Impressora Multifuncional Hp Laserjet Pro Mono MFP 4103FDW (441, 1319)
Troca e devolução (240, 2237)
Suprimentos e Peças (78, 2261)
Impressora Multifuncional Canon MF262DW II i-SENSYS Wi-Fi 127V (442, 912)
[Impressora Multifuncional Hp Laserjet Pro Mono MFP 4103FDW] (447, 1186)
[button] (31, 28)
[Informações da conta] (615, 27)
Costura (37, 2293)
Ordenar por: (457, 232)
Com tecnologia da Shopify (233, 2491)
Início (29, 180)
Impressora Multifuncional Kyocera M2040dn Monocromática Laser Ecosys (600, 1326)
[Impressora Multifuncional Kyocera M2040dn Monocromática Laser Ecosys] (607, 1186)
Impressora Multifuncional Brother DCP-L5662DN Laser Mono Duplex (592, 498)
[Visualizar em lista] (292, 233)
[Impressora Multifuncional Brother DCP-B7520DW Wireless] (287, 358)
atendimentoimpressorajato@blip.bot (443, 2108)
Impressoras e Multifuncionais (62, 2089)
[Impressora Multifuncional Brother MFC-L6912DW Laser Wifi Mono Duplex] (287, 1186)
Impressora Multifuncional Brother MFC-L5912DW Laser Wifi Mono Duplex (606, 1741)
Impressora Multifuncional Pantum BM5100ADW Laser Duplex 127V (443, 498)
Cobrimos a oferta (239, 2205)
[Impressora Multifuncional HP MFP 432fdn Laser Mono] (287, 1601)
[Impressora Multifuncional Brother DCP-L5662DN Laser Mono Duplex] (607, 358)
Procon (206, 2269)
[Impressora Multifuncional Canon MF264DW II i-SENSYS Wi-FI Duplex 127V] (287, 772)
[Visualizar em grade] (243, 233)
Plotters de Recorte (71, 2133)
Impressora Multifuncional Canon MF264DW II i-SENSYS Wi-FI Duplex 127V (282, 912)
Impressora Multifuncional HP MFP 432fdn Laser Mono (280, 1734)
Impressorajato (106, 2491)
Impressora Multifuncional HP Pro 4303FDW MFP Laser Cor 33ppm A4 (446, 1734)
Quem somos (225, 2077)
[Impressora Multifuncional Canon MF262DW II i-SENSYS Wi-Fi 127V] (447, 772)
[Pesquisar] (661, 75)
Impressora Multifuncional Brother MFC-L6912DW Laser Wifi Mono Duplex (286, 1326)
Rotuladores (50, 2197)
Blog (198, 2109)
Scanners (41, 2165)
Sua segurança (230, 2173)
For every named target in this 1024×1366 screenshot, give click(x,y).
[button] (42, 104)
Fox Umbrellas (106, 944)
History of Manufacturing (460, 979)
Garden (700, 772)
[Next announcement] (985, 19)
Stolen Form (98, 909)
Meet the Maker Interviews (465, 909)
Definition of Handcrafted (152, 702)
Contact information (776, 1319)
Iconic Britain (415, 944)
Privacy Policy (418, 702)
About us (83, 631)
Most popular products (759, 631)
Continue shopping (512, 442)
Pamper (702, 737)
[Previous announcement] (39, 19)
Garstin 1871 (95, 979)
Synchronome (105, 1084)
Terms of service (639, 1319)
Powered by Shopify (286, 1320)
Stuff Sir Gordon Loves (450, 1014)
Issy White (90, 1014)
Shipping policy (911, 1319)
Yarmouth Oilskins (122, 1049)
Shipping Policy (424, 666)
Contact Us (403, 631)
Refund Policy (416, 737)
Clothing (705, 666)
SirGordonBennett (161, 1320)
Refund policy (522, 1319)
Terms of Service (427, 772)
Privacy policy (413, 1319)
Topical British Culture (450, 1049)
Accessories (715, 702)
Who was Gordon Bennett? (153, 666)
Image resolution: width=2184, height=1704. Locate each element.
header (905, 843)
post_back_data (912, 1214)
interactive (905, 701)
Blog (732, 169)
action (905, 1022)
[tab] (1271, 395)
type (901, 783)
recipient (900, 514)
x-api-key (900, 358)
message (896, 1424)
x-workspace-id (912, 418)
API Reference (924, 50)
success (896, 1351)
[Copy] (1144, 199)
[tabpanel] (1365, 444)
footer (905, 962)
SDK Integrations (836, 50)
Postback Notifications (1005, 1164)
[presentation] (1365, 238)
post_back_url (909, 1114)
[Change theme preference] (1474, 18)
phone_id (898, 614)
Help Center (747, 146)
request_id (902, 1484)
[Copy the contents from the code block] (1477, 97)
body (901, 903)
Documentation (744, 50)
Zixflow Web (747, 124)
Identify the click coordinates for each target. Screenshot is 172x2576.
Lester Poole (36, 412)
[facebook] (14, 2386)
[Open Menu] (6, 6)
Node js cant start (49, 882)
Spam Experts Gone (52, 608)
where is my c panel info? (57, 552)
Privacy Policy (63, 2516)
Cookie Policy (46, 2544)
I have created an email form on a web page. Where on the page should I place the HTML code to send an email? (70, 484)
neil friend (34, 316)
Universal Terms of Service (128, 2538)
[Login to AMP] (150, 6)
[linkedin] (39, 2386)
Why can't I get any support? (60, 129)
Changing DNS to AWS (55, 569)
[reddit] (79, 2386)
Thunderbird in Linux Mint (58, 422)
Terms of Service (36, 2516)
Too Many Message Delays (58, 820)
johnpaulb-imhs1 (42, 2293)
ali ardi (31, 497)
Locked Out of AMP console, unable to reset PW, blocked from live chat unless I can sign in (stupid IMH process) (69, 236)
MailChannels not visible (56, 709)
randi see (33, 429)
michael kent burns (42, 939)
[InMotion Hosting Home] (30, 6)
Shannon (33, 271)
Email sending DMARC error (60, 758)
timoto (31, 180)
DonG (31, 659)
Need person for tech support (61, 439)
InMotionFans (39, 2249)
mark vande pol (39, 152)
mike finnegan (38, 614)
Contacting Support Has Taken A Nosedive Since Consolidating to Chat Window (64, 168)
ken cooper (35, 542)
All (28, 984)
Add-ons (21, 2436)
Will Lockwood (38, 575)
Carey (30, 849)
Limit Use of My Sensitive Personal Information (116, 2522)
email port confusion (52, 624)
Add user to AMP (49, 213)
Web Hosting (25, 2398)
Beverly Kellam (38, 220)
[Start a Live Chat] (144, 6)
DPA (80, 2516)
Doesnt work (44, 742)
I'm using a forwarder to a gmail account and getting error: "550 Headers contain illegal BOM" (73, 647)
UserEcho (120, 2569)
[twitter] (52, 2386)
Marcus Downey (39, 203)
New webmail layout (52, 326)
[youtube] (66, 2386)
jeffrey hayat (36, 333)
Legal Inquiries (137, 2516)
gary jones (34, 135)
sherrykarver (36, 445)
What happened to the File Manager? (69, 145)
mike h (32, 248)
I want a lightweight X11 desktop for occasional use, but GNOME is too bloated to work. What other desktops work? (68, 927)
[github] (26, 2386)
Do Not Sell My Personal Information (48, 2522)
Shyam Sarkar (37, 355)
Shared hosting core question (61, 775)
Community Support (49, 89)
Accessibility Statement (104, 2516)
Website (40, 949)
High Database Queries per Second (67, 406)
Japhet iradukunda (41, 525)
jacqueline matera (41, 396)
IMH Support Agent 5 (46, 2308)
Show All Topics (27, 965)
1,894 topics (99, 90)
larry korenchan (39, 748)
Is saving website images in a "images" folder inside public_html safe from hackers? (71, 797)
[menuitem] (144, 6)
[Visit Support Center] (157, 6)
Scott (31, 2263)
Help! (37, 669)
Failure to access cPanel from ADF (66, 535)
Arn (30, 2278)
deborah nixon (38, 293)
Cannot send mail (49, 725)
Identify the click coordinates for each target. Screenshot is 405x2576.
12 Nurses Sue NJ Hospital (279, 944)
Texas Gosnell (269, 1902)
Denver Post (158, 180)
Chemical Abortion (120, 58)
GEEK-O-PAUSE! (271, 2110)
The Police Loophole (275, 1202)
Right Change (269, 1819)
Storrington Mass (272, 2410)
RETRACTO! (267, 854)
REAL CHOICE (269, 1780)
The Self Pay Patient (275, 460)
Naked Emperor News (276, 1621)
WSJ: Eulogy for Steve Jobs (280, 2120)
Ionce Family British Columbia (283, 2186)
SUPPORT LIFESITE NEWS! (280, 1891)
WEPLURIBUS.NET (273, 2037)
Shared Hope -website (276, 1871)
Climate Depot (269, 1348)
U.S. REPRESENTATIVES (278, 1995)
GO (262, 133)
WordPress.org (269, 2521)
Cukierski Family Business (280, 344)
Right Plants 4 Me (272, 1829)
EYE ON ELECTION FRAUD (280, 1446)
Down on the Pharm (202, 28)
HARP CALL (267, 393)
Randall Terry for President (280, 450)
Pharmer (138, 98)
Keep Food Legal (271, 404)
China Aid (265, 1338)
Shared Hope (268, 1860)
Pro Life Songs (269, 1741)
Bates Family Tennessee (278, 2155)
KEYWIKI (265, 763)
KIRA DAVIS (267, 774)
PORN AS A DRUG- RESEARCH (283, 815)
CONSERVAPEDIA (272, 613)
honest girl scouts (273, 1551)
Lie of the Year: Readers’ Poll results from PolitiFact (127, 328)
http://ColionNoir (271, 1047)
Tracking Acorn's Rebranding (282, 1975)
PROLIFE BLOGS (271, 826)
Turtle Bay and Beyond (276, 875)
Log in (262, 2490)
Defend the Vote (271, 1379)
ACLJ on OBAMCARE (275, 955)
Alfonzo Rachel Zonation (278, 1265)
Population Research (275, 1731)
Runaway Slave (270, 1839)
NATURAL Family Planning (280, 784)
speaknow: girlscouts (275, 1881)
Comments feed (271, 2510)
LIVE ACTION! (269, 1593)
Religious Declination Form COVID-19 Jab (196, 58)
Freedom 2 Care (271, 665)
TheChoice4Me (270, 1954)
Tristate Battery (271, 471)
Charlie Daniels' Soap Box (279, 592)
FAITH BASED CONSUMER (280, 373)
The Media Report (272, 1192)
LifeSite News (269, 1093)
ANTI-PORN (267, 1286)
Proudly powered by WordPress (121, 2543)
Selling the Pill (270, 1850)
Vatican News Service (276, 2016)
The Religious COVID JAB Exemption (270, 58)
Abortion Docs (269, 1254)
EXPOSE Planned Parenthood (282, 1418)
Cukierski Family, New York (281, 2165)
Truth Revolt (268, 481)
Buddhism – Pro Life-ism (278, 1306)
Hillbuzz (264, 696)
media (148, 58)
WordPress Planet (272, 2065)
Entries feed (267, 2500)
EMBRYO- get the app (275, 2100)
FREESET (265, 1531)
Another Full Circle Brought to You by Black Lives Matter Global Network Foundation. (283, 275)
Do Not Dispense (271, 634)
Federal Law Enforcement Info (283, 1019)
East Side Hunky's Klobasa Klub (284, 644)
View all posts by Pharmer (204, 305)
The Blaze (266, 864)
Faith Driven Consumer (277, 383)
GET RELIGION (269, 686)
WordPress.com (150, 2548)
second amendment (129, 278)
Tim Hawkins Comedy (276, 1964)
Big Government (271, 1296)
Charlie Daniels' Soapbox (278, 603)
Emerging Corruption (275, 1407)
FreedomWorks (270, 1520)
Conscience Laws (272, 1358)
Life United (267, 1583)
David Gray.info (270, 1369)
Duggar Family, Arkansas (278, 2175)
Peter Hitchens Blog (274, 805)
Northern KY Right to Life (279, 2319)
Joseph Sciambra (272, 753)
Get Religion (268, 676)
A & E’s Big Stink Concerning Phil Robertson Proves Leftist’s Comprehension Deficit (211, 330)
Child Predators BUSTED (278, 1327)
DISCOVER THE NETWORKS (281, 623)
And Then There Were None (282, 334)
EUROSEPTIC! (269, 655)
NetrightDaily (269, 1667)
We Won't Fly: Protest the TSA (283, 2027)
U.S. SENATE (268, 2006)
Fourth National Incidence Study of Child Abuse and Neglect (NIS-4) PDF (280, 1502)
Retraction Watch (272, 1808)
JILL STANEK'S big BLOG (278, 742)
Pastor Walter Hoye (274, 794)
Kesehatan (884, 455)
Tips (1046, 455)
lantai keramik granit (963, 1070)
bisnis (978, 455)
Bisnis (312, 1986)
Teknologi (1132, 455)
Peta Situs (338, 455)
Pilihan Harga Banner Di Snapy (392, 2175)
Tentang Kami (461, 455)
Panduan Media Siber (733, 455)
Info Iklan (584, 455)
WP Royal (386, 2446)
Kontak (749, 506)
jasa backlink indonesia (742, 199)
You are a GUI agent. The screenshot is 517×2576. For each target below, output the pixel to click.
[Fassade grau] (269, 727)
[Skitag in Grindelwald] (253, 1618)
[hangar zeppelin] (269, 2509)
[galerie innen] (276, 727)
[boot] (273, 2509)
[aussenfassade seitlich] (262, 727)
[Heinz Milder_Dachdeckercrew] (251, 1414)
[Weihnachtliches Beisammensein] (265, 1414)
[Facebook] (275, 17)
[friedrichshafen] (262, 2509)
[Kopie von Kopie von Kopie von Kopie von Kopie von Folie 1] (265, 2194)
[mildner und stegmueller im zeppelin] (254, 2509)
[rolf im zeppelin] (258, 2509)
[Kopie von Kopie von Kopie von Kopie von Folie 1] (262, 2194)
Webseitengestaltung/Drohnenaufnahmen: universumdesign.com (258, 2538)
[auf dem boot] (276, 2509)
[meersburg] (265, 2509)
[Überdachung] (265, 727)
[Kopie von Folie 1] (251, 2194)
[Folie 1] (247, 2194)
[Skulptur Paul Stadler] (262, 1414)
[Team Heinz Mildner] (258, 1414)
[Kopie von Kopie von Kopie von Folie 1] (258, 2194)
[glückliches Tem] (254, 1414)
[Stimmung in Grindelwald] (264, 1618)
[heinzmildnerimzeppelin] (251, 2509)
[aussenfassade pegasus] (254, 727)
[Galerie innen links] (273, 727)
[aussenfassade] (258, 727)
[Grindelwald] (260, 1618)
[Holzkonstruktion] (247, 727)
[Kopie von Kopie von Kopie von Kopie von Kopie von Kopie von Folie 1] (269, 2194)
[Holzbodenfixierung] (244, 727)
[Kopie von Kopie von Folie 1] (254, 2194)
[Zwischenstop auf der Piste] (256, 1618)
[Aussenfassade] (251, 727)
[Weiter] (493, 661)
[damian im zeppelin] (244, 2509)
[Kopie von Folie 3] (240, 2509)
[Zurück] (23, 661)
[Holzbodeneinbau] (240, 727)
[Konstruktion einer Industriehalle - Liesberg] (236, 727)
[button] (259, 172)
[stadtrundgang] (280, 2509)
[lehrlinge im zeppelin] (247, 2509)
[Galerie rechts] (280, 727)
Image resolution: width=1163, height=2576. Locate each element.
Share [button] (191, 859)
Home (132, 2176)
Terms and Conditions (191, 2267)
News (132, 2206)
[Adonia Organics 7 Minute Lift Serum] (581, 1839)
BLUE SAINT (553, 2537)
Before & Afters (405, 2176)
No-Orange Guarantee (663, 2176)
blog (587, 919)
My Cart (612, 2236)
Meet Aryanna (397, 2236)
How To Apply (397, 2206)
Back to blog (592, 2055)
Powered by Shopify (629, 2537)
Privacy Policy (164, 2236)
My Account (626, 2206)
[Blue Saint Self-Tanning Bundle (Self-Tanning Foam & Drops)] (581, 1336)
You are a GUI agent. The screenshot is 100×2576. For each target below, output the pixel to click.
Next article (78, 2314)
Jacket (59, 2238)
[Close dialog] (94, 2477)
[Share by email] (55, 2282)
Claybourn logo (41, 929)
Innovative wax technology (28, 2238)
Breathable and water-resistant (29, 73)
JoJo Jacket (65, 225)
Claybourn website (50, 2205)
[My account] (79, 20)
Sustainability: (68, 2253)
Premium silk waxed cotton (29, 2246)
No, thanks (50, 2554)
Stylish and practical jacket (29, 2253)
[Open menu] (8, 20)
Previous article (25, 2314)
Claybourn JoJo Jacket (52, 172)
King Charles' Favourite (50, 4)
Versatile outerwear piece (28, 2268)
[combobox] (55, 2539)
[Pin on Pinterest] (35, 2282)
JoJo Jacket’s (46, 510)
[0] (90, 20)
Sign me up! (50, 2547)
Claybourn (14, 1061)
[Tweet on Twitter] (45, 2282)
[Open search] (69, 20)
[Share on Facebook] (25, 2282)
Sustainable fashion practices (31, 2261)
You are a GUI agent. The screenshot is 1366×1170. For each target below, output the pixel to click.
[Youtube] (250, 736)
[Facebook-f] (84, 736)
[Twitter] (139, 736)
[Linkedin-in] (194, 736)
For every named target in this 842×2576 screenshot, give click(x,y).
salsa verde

####################

● Your assignment: All lines from the listing above that include "Identify" should be shown.

● Task solution:
Identify the click coordinates for each target. Screenshot is 172x2576.
Identify the click coordinates for each target. Screenshot is 405x2576.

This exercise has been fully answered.